Comedy is underrepresented in every actor's life, because it's so bloody difficult to write. ~Michael Caine
1. How did you get started in your career and how did you become a comedy writing consultant?
I actually started in the theater—I co-founded a theater in New York called Manhattan Punch Line. It was a theater completely devoted to comedy—we did plays, presented stand-ups, improv groups, sketch groups. As part of the theater, I taught improv classes to actors, which later evolved into teaching comic acting classes, then comedy writing classes. When I came to L.A., I started teaching seminars in comedy writing, and writers and producers started asking me to give notes on their scripts. And who am I to say no?

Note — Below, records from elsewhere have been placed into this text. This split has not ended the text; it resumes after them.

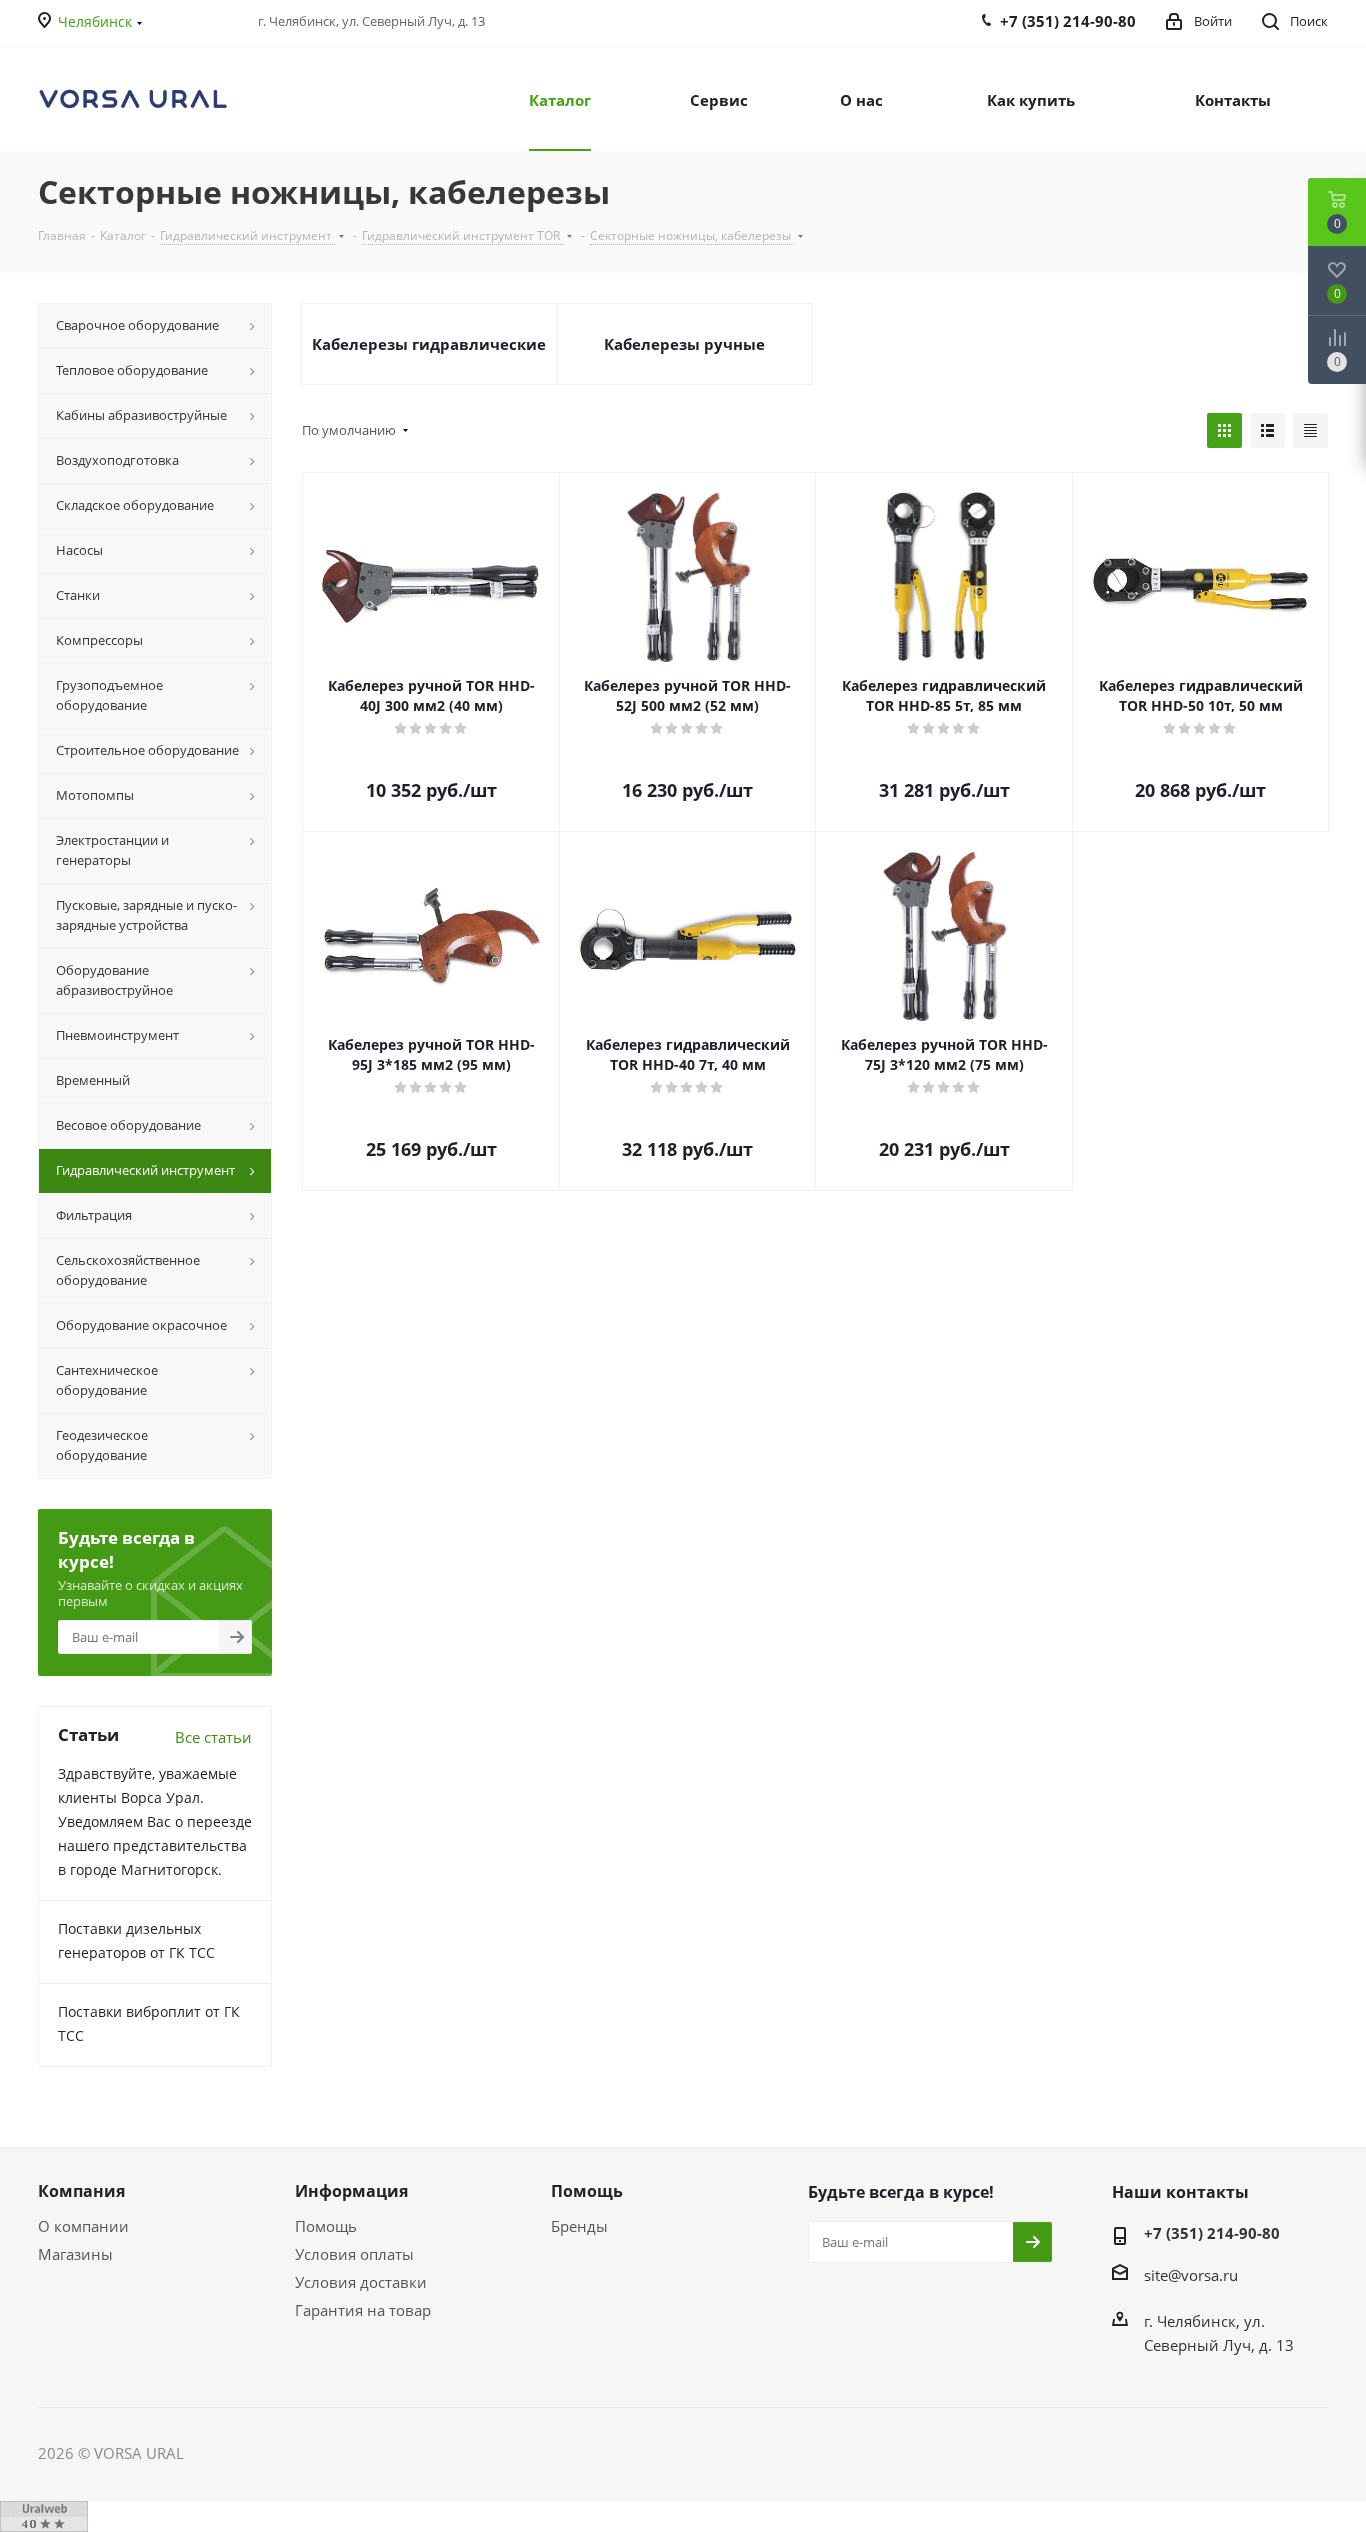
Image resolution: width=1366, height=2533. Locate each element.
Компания (81, 2191)
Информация (351, 2191)
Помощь (326, 2226)
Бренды (579, 2226)
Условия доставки (361, 2282)
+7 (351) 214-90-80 (1212, 2233)
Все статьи (213, 1737)
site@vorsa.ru (1191, 2275)
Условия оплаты (354, 2254)
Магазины (75, 2254)
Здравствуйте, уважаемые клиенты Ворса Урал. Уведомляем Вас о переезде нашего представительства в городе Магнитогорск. (155, 1821)
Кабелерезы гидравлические (429, 344)
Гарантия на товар (363, 2310)
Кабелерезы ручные (684, 344)
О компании (83, 2226)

2. What does it take to write funny?
Dorothy Parker once put it as “a sharp eye, and a wild mind.” I’d add the perception to see the absurdities of the world we live in, the courage to include yourself as part of that absurd world, and the ability to share that truth with others. And the occasional dick joke.
3. Because comedy is such a subjective genre, how does a comedy screenwriter find like-minded producers?
There are two ways: First, make it easy to find you. Nia Vardalos didn’t just sit down and write the screenplay to My Big Fat Greek Wedding and then wait for producers to call—she staged it as a one-person show and ran it until Rita Wilson and Playtone picked it up. Submit it to The Big Break Contest, or Sundance. Or, and this is the second way, stop waiting to meet a producer, and produce it yourself. And then submit it to Sundance.
4. How has comedy changed over the past couple decades?
Well, things that were once taboo are no longer taboo. But that’s a two-edged sword, because you can’t just rely on shock or gross-out humor to get a laugh. But since comedy is the art of telling the truth about human beings, and since human beings haven’t really changed that much in the past 3,000 years, comedy hasn’t really changed that much either, except for delivery platforms. Pretty soon, we’ll all have an app for jokes inserted directly into our cerebral cortex.
5. What advice do you have for emerging screenwriters breaking into the industry now?
Watch films. Read screenplays. Take an improv class. Get into a writing group. And steal, steal, steal—but please, always call it “homage.”
1 comment:
There are very few times when "homage" lives up to its name. In the extras to Lord of the Rings, Peter Jackson explained that he had always been taken with a foot view of a hobbit and he reproduced the angle on screen. That added to the richness of the original artwork and I always enjoy viewing the scene with that little bit of inside knowledge. But most times, I see something copied and I just think, why am I watching this? I've seen it before.